(Records)
- - -

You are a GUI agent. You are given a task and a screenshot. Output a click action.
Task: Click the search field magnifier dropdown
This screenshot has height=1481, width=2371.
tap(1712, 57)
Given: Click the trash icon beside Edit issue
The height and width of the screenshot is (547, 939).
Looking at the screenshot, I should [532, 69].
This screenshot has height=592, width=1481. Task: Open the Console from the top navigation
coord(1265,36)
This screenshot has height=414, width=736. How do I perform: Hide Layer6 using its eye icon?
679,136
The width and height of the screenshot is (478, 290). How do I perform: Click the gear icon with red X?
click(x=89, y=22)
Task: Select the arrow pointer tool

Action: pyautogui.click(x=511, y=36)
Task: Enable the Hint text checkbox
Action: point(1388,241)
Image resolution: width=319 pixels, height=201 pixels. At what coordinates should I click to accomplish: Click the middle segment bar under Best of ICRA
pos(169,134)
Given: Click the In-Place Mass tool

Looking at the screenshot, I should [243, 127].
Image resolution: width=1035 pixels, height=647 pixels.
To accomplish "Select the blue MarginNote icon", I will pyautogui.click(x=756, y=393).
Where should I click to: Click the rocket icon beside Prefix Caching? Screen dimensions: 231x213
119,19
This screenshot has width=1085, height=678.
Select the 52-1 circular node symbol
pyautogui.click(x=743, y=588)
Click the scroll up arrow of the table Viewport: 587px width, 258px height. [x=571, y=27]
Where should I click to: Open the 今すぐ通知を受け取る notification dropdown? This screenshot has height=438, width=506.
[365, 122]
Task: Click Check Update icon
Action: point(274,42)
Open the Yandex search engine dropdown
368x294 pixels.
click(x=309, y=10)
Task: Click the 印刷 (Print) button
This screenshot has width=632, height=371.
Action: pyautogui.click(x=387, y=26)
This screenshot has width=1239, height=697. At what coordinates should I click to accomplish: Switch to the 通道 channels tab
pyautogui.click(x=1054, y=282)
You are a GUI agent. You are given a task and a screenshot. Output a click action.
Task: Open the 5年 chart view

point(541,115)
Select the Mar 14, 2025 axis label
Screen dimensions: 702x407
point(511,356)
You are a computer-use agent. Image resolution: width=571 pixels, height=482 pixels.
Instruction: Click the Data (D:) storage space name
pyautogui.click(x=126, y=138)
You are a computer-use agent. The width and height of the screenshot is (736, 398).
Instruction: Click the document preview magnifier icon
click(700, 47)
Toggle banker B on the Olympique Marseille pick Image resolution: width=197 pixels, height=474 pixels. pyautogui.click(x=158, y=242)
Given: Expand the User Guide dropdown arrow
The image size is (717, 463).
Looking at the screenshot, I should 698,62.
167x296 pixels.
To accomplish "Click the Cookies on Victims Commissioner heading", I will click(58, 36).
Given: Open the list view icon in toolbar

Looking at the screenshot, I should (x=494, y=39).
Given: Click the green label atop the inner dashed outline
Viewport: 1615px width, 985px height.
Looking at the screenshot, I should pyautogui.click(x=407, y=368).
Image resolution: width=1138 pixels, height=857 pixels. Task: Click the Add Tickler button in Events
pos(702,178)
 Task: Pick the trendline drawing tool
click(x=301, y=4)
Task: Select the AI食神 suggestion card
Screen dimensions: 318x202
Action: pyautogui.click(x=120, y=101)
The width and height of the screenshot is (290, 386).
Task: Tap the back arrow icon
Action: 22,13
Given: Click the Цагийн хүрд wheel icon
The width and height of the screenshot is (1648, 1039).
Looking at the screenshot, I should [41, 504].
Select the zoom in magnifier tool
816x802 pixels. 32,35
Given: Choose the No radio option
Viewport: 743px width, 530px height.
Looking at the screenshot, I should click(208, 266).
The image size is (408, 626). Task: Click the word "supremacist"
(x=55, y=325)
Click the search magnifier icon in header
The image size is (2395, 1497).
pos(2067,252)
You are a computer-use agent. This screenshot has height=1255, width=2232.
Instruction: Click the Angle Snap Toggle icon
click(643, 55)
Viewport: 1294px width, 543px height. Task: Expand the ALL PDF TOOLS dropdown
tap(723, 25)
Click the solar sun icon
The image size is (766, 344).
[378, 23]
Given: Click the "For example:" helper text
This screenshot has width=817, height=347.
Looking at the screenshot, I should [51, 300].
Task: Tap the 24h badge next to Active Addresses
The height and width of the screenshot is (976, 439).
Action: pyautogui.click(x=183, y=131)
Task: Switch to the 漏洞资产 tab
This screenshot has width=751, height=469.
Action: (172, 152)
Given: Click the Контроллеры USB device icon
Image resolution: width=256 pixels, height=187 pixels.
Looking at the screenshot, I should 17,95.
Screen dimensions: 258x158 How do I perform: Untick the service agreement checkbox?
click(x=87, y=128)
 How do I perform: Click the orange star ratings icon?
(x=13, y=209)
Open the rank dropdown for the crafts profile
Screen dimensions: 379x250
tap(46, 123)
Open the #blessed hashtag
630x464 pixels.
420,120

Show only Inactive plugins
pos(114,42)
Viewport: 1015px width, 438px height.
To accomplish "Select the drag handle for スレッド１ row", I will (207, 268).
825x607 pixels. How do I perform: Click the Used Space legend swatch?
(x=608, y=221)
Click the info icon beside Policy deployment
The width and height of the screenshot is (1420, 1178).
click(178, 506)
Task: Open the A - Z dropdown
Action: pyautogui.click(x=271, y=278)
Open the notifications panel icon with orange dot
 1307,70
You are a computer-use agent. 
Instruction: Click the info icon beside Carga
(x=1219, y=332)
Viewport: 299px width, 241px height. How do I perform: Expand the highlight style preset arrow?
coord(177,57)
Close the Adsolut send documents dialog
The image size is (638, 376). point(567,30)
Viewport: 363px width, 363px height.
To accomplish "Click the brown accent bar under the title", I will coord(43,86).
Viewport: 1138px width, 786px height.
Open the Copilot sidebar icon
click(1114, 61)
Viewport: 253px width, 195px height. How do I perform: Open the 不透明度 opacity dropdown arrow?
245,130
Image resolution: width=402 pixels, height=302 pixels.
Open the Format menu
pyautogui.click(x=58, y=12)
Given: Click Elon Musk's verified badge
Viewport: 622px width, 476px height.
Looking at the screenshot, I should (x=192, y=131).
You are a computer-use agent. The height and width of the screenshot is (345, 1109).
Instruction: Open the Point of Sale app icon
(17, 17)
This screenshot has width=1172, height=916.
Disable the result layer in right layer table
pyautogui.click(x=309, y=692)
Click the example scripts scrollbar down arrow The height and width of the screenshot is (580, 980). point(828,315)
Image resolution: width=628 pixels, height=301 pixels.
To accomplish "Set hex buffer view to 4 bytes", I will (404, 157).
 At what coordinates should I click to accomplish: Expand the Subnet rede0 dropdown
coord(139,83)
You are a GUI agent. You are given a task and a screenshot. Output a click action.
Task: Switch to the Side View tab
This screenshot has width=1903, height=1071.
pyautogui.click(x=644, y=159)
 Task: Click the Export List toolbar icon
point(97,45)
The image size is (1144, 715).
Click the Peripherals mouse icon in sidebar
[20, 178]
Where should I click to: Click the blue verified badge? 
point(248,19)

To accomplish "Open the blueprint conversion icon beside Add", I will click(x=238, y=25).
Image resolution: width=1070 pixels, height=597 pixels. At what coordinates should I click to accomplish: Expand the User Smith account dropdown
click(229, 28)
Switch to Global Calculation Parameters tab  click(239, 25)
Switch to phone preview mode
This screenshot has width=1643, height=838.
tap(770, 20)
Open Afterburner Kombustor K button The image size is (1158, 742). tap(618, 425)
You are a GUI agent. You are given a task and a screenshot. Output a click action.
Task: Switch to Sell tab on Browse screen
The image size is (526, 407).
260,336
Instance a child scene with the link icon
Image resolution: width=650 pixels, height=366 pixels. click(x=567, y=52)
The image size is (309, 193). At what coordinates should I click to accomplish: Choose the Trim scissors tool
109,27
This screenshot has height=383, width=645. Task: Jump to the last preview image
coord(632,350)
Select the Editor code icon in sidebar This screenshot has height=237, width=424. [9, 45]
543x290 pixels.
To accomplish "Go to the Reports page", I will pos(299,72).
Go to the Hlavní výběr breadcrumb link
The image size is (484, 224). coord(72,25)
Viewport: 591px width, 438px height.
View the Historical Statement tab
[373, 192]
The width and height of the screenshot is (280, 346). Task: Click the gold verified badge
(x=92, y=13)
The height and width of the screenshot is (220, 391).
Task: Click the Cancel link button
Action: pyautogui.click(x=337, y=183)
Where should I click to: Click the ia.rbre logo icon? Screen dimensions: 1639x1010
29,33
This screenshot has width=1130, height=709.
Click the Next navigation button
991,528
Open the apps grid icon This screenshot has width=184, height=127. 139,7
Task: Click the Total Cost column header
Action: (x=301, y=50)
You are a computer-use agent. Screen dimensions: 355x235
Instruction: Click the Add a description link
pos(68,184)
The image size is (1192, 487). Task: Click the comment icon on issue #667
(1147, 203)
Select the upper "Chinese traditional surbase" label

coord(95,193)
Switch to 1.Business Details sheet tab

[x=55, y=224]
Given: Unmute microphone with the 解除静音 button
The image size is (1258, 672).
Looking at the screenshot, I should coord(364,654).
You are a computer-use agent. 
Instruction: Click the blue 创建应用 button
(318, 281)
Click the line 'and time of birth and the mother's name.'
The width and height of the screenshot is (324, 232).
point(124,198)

- - -

WRITTEN PROBLEM.
Convert the stretch of the records from the line containing "Where should I click to: Click the rocket" through the line containing "pyautogui.click(x=743, y=588)" into a JSON list of strings, with one string per line and blank lines omitted.

FINAL ANSWER.
[
  "Where should I click to: Click the rocket icon beside Prefix Caching? Screen dimensions: 231x213",
  "119,19",
  "This screenshot has width=1085, height=678.",
  "Select the 52-1 circular node symbol",
  "pyautogui.click(x=743, y=588)"
]